International Journal of Computer Applications |
Foundation of Computer Science (FCS), NY, USA |
Volume 117 - Number 8 |
Year of Publication: 2015 |
Authors: Saturi Rajesh, D.raju, P.ajay Kumar, P.srikanth |
10.5120/20573-2974 |
Saturi Rajesh, D.raju, P.ajay Kumar, P.srikanth . A Frame Work for Topical Collections Make with Focused and Accelerated Focused Crawlers. International Journal of Computer Applications. 117, 8 ( May 2015), 13-20. DOI=10.5120/20573-2974
The rapid growth of the World-Wide Web poses unprecedented scaling challenges for general-purpose crawlers and search engines. In the personalized search domain, an alternative to general purpose crawler called focused crawlers are receiving increasing attention. The goal of these crawlers is to selectively seek out pages that are relevant to a pre-defined set of topics or theme. Rather than collecting and indexing all accessible Web documents to be able to answer all possible ad-hoc queries, these crawlers analyzes their crawl boundary to find the links that are likely to be most relevant for the crawl, and avoids irrelevant regions of the Web. This leads to significant savings in hardware and network resources, and helps keep the crawl more up-to-date. This paper presents and compares two focused crawlers called traditional focused crawler and accelerated focused crawler. Accelerated focused crawler takes offline lessons from traditional focused crawler.
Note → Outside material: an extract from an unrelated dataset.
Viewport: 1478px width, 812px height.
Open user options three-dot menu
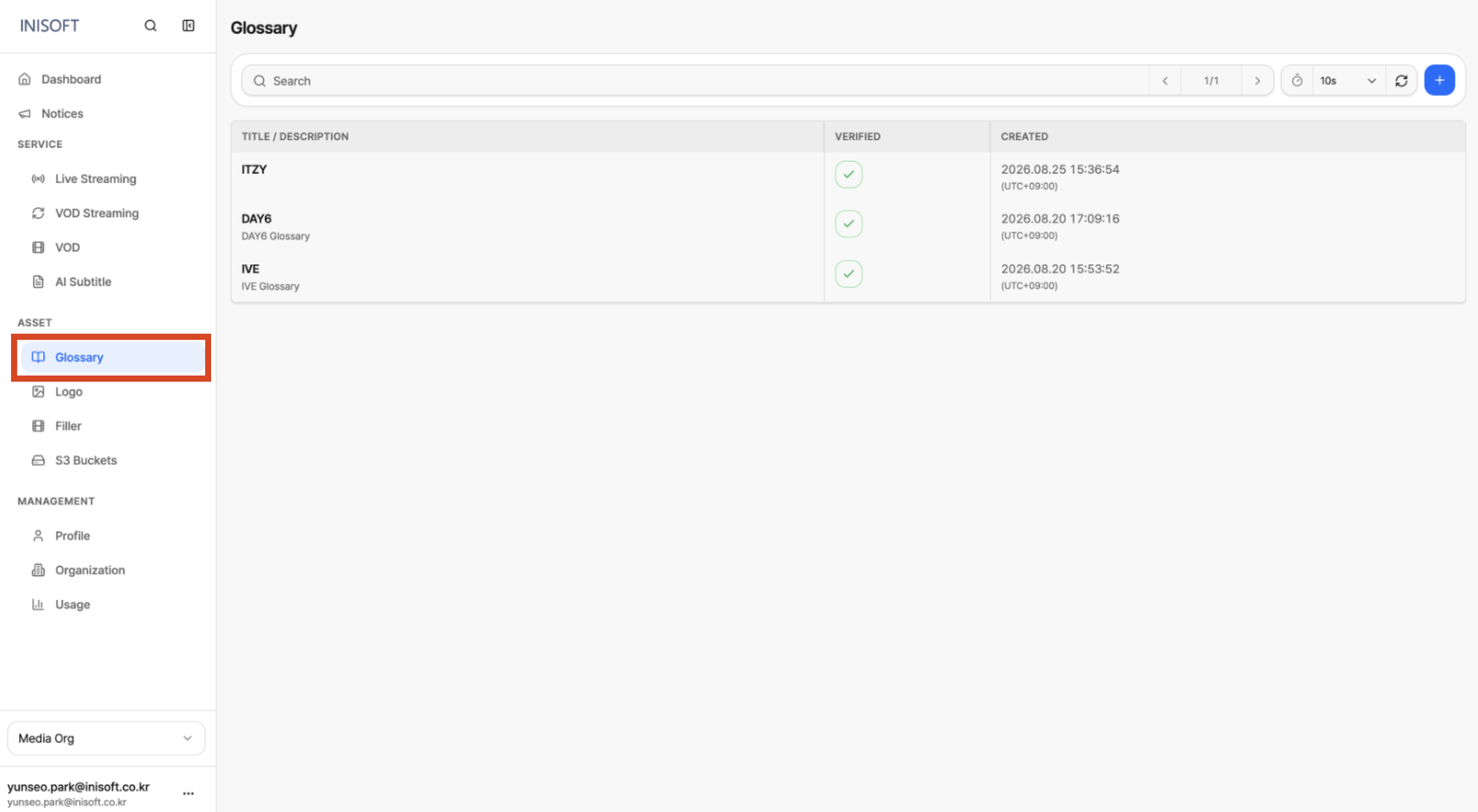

It emulates human surfer by trying to predict the relevance of a 'HREF' target page based on words around the link on the source page. The topics are specified using exemplary documents in these experiments. Naive Bayesian classifier is used to guide the crawlers. The crawlers were evaluated for different number of pages crawled, for different number of features gathered from different distances from the link and with different feature selection methods.